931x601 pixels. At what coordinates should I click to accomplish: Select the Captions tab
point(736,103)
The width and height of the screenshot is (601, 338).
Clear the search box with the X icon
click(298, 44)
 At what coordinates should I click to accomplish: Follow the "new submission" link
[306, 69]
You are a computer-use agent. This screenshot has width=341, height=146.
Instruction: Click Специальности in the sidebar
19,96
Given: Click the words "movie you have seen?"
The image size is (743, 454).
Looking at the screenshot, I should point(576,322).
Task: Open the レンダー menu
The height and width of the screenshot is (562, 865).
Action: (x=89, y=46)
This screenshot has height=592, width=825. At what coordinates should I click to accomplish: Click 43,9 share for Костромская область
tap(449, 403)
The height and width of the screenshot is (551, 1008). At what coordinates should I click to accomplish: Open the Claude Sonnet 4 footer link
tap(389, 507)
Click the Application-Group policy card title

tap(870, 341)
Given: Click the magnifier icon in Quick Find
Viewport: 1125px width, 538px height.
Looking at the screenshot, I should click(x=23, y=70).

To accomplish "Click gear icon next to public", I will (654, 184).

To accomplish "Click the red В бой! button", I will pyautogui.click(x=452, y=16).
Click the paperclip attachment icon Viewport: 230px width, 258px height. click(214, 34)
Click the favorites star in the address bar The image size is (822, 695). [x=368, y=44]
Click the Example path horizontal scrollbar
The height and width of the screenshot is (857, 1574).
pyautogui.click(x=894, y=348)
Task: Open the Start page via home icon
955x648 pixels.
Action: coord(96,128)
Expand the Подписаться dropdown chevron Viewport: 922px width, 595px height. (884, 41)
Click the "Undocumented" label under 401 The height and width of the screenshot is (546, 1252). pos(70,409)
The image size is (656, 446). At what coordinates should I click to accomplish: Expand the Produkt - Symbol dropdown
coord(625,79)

━━━━━━━━━━

THE TASK: Lines with the word "will" in them: report all of these from the listing above.

SOLUTION FOR THIS PROBLEM:
To accomplish "Click gear icon next to public", I will (654, 184).
To accomplish "Click the red В бой! button", I will pyautogui.click(x=452, y=16).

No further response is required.